われわれが大井川を見たとき、『越すに越されぬ』の謳い文句にどことなく違和感を覚えるのもこのためだ。

SLと並走しながら南アルプスの源流域へ

大井川沿いには桜の名所が点在。なかでもすばらしいのは家山駅の南にある了玄の桜トンネル。例年3月下旬から4月上旬にかけて、線路も国道も桜の並木で包み込まれる。

一時は枯れ川になってしまった大井川だが、住民運動の高まりもあって、1987年から河川維持放流を開始。最近はカヌーを楽しめる程度にまでは流れを取り戻している。
そんな大井川に寄り添いながら、南アルプスの山懐へと深く分け入っていくのが川根路である。

大井川鐵道のSLは1日に1-3便運行している。休日などは満席のことも多いので事前に予約しておいた方がいい。0547-45-4112(SL予約受付)。

道の両側には緑の茶畑が点在し、それが太陽の光をいっぱいに浴びてきらきら輝いている。胸のすくような走りや景色を楽しめるわけではないが、交通量は少なく、淡々と走るにはじつに心地いい道だ。
もうひとつ、この川根路に彩りを添えているのが、毎日1-3往復走る大井川鐵道のSLである。時刻表を見ると、SLが牽引する急行は金谷駅から千頭駅までの40kmを1時間15分ほどで走る。平均時速は約30km/h。始発駅で出発を見送り、そのあとを追走すれば何度もSLの姿を目にできる。

3両の蒸気機関車のほか、古い電気機関車や私鉄車両も動態保存目的で走らせている大井川鐵道。駅舎も昔のままの趣きある姿をとどめたものが多く、全国から多くの鉄道ファンが集まってくる。

千頭駅をすぎると、大井川鐵道はアプト式ディーゼル機関車の走る支線になり、川根路もまた渓谷にへばりつくような険しい山道へと変わっていく。
奥大井と呼ばれる行き止まりの山間部に人が住み着きはじめたのは江戸時代のはじめ。駿府城を築くため、大井川を利用した木材の伐り出しが盛んになったのがきっかけである。点在する小さな集落を抜け、ダム湖の脇を走り続けると、やがて雪を抱いた南アルプスの高峰群が目の前に見えてくる。

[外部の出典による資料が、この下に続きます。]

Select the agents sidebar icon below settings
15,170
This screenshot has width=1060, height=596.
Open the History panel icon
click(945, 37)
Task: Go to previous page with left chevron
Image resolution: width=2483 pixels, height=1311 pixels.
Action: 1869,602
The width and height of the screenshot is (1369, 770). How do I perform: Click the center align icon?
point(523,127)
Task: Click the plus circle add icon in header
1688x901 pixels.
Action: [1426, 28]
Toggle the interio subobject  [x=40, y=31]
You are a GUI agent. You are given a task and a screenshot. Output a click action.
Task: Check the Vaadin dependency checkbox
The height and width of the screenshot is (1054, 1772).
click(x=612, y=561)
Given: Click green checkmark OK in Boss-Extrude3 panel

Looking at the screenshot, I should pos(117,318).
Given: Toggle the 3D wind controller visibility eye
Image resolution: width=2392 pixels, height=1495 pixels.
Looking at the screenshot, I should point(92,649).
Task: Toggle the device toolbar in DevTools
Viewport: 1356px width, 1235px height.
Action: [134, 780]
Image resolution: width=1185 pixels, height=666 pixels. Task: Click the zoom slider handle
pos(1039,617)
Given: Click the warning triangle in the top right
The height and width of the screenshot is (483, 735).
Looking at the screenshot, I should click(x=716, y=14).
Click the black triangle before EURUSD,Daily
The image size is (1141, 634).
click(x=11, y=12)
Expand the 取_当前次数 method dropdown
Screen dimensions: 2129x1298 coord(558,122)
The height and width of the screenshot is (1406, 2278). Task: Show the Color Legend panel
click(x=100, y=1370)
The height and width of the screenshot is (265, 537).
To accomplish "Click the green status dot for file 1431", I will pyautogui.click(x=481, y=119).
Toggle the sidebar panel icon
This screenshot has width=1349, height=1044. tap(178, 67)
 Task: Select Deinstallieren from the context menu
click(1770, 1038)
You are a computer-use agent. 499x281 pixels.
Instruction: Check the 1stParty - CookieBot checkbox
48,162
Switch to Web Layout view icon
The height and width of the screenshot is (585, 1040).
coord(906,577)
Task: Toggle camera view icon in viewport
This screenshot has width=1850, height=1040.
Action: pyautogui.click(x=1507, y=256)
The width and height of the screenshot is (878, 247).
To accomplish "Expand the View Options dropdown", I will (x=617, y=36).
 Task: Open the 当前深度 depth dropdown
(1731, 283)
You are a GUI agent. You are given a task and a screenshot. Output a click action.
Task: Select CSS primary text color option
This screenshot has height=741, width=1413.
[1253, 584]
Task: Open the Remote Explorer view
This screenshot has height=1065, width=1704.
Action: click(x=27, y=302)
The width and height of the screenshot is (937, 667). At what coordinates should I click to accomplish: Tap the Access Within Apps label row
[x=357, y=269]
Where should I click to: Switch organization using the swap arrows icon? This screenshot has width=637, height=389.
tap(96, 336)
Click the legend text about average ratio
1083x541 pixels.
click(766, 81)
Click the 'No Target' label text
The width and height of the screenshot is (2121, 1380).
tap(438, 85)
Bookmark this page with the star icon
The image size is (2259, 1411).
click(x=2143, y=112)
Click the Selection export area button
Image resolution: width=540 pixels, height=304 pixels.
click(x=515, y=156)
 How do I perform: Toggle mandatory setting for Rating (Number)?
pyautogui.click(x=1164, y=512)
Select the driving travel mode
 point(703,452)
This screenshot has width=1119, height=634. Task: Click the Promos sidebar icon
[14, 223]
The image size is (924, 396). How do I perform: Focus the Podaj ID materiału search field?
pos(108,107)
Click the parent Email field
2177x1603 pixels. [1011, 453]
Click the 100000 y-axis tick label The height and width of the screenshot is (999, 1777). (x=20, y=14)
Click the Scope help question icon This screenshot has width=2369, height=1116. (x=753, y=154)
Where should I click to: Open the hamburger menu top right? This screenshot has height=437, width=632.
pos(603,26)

意外と年齢の若い運転士さん。やはりSLの運転士になりたくてこの会社に入ったのだそうだ。

街道ひとくちメモ

東海道の宿場町だった金谷から奥大井と呼ばれる大井川源流域へいたるルートの総称。千頭(せんず)までは国道473号/362号、県道64号/77号が川の両岸を走り、そこから先は県道77号/388号/60号などで険しい山道をゆく。片道約100kmの行き止まり道。

トラベルガイド

01【見る】
ギネスブックに載る木造橋
蓬莱橋(ほうらいばし)

『越すに越されぬ……』と唄われた大井川の川幅を実際に体験できるのが蓬莱橋。ギネスブックにも載る世界一長い(全長897.4m)木造歩道橋で、のんびり歩いて往復すると30-40分はかかる。明治時代、対岸の茶畑へ通う農家の人たちのために架けられた橋で、昔は軽トラやカブも走っていたが、現在は人のみが通行可能。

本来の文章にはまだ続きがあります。